Sezione compatta e “indigena” è quella degli affreschi degli Uomini d’arme, conservati, sino agli inizi del Novecento, nella dimora di Gaspare Ambrogio Visconti, che sorgeva nei pressi della basilica di Sant’Ambrogio; di lì furono trasferiti a Brera. Gli Uomini d’arme e i due filosofi Eraclito e Democrito, personificazioni degli umori opposti del pianto e del riso, dovevano produrre un «effetto teatrale, aumentato, per contrasto, dal complesso apparato architettonico illusorio» . Alle espressioni variamente atteggiate degli Uomini d’arme, si contrappongono certe testone coeve in terracotta di produzione lombarda. Se ne espone una, la Testa di “barone”, di un ignoto plasticatore attivo negli anni Ottanta del Quattrocento che ha enfatizzate il collo taurino, le mascelle squadrate, le ciocche dei capelli ben spazzolati del barone, fiero come un gerarca di provincia. Il carattere che qualifica questa terracotta è un dichiarato (o preteso) ritorno all’ antico, tradotto in un realismo rurale al limite del grottesco.
Quarto capitolo: cosa accadde a Milano «intorno al Cristo alla colonna» , dipinto celeberrimo sulla cui autografia - a quanto si dice - «il dibattito è ancora aperto». A contendere la paternità bramantesca di questa tavola, già nell’abbazia di Chiaravalle, sarebbe Bartolomeo Suardi detto il Bramantino, allievo di Bramante e autore del Cristo oggi a Madrid, interpretato come risorto.
Per inciso, domando sulla base di quali ragioni teologiche il risorto - ammesso che qui Cristo sia veramente tale - venga raffigurato afflitto e con gli occhi cerchiati di pianto. Entrambi i quadri, il Cristo alla colonna di Bramante e Cristo passo-risorto di Bramantino, hanno posto interrogativi iconologici, alimentati anche dalle singolari aperture di paesaggio nello sfondo.

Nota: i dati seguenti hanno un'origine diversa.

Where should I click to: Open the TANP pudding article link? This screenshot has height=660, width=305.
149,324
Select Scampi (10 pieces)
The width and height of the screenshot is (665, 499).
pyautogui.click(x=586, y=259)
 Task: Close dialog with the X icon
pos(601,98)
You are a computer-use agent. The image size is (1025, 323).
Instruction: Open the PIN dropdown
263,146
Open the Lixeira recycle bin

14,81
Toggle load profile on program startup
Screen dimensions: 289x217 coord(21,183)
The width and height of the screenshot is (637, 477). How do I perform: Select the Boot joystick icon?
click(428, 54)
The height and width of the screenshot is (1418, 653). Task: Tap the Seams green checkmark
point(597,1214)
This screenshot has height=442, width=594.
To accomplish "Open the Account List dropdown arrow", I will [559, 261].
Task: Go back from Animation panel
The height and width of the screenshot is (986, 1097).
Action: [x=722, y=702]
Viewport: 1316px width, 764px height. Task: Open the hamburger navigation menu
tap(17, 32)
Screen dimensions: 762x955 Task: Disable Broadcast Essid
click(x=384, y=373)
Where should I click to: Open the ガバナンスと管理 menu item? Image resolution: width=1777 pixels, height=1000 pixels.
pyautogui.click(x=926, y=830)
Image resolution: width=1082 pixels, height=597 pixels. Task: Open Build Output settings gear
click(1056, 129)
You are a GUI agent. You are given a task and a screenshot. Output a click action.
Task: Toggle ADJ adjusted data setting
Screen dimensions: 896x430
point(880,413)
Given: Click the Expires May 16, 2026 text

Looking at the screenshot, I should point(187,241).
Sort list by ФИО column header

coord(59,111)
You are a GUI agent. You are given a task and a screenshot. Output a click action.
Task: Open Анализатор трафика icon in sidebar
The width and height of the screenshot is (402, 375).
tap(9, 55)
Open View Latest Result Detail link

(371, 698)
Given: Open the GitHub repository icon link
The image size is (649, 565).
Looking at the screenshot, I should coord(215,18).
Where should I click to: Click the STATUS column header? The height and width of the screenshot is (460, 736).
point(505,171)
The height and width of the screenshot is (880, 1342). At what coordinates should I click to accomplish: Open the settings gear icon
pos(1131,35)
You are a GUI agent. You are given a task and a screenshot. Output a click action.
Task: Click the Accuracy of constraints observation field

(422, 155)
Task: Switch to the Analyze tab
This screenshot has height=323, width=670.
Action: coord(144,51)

Accanto al Cristo alla colonna di Brera troviamo un’incisione mantegnesca e il superbo disegno con San Cristoforo di Copenaghen che alcuni esegeti ancora esitano ad attribuire a Bramante. Che aspettano?
La quinta sezione apre al contesto lombardo e alle ripercussioni dei modelli bramanteschi sugli artisti contemporanei, qui testimoniate dalla Madonna in trono di Butinone, di collezione privata, e da due tavole di Ambrogio Bergognone della raccolta Borromeo, opere tutte elevatissime. Chiude l’interessante mostra Bramantino, con la Crocifissione e l’affresco della Pietà, menzionato da Vasari, d’impronta palesemente bramantesca.